* [Available data]:
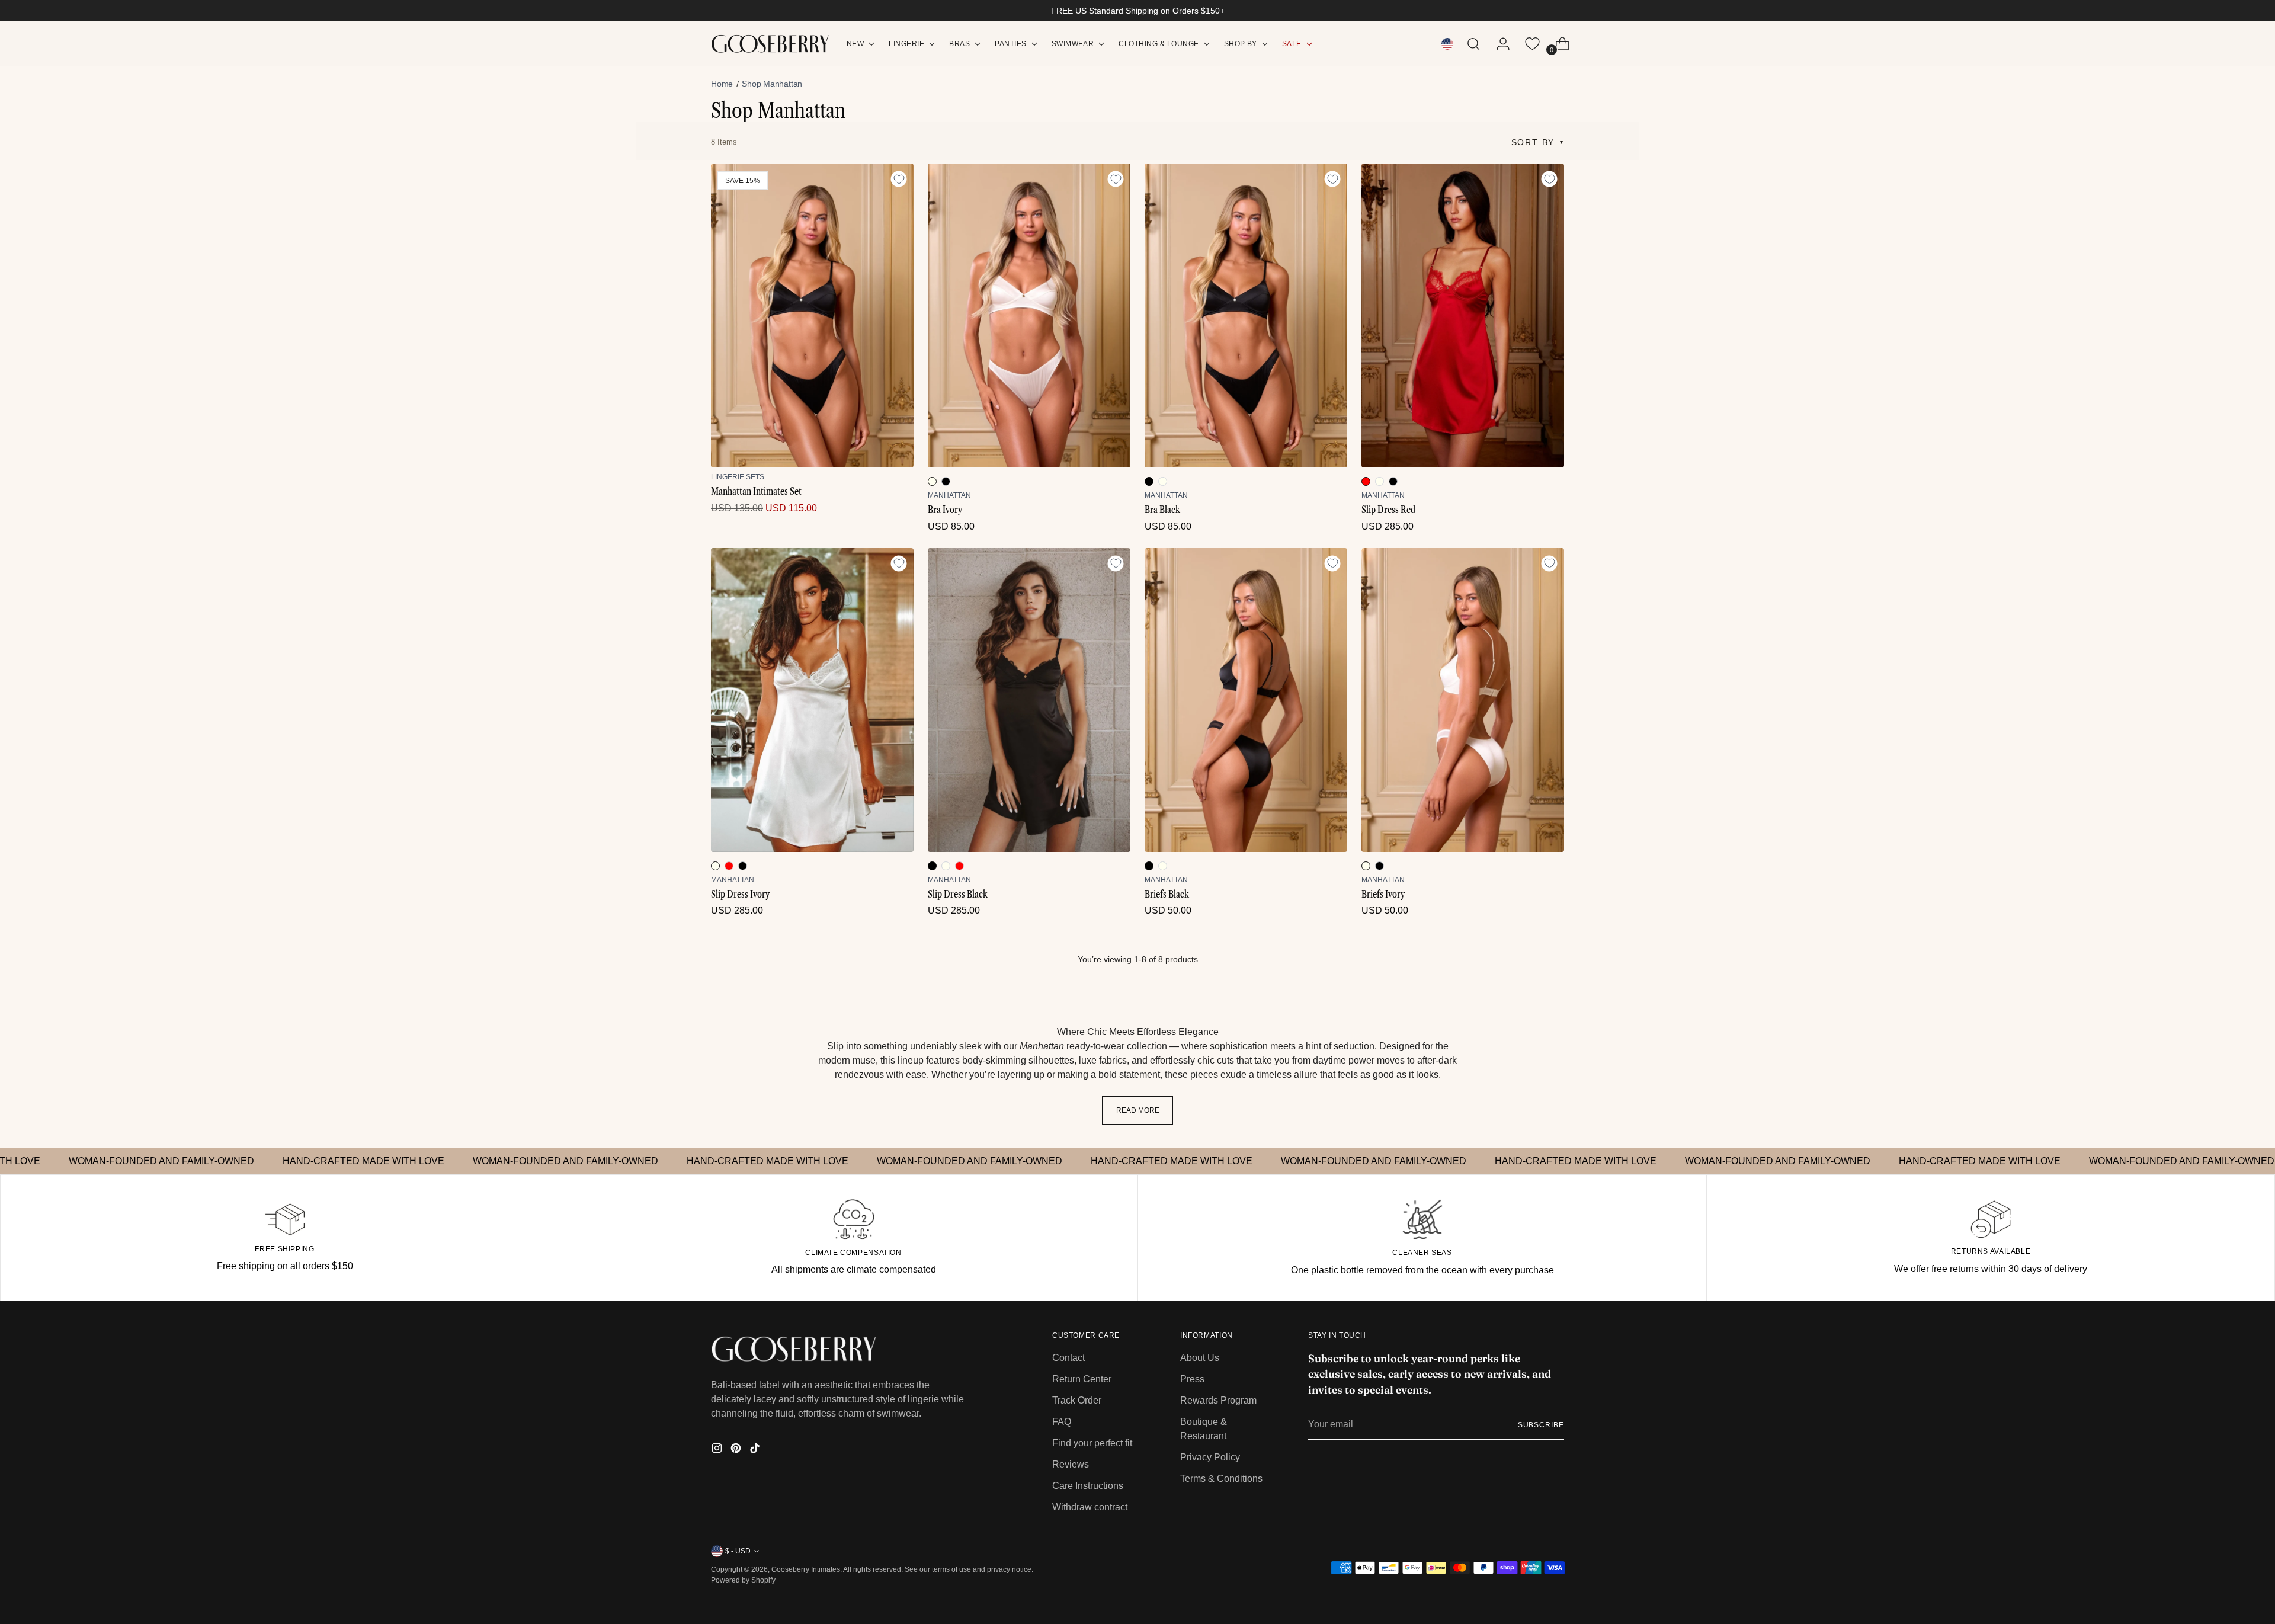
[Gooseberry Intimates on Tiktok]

==

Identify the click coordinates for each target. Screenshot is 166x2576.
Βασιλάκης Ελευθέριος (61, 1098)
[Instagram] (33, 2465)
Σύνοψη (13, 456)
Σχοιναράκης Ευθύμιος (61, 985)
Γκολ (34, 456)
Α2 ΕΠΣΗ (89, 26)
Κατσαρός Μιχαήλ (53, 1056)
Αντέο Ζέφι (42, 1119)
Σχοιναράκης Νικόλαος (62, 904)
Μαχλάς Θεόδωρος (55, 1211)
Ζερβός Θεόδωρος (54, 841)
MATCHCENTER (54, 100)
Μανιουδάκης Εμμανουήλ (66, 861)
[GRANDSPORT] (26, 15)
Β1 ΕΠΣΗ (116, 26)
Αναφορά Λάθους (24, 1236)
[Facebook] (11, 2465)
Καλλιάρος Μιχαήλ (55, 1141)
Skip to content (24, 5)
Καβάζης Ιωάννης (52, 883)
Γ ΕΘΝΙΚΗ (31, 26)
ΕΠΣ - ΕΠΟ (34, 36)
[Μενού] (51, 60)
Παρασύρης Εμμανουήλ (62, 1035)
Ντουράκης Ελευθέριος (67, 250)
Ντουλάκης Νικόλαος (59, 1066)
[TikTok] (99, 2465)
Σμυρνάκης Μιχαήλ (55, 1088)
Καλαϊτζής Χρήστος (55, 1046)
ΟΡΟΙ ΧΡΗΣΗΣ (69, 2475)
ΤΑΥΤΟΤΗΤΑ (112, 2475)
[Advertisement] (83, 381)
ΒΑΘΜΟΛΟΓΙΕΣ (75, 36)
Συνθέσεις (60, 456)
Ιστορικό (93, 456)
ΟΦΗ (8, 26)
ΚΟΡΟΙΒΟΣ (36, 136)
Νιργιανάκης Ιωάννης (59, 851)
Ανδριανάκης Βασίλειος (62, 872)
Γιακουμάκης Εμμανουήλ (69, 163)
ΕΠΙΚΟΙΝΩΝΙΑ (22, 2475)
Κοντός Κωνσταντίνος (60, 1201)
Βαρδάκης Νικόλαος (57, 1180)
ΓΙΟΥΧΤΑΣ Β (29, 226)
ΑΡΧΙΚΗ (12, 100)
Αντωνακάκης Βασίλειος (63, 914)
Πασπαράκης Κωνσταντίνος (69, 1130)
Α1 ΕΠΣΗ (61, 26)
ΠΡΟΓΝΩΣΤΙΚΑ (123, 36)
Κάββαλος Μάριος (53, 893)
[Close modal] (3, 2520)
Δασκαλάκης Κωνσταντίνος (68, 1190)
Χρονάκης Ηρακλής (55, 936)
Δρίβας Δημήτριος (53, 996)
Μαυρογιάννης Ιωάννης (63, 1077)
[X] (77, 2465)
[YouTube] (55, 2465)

* [What is expected]:
Transcribe the records above exactly, beginning at the line that contains "Καβάζης Ιωάννης (52, 883)" and ending with the line that contains "ΤΑΥΤΟΤΗΤΑ (112, 2475)", both included, and nothing else.

* [Response]:
Καβάζης Ιωάννης (52, 883)
Γ ΕΘΝΙΚΗ (31, 26)
ΕΠΣ - ΕΠΟ (34, 36)
[Μενού] (51, 60)
Παρασύρης Εμμανουήλ (62, 1035)
Ντουράκης Ελευθέριος (67, 250)
Ντουλάκης Νικόλαος (59, 1066)
[TikTok] (99, 2465)
Σμυρνάκης Μιχαήλ (55, 1088)
Καλαϊτζής Χρήστος (55, 1046)
ΟΡΟΙ ΧΡΗΣΗΣ (69, 2475)
ΤΑΥΤΟΤΗΤΑ (112, 2475)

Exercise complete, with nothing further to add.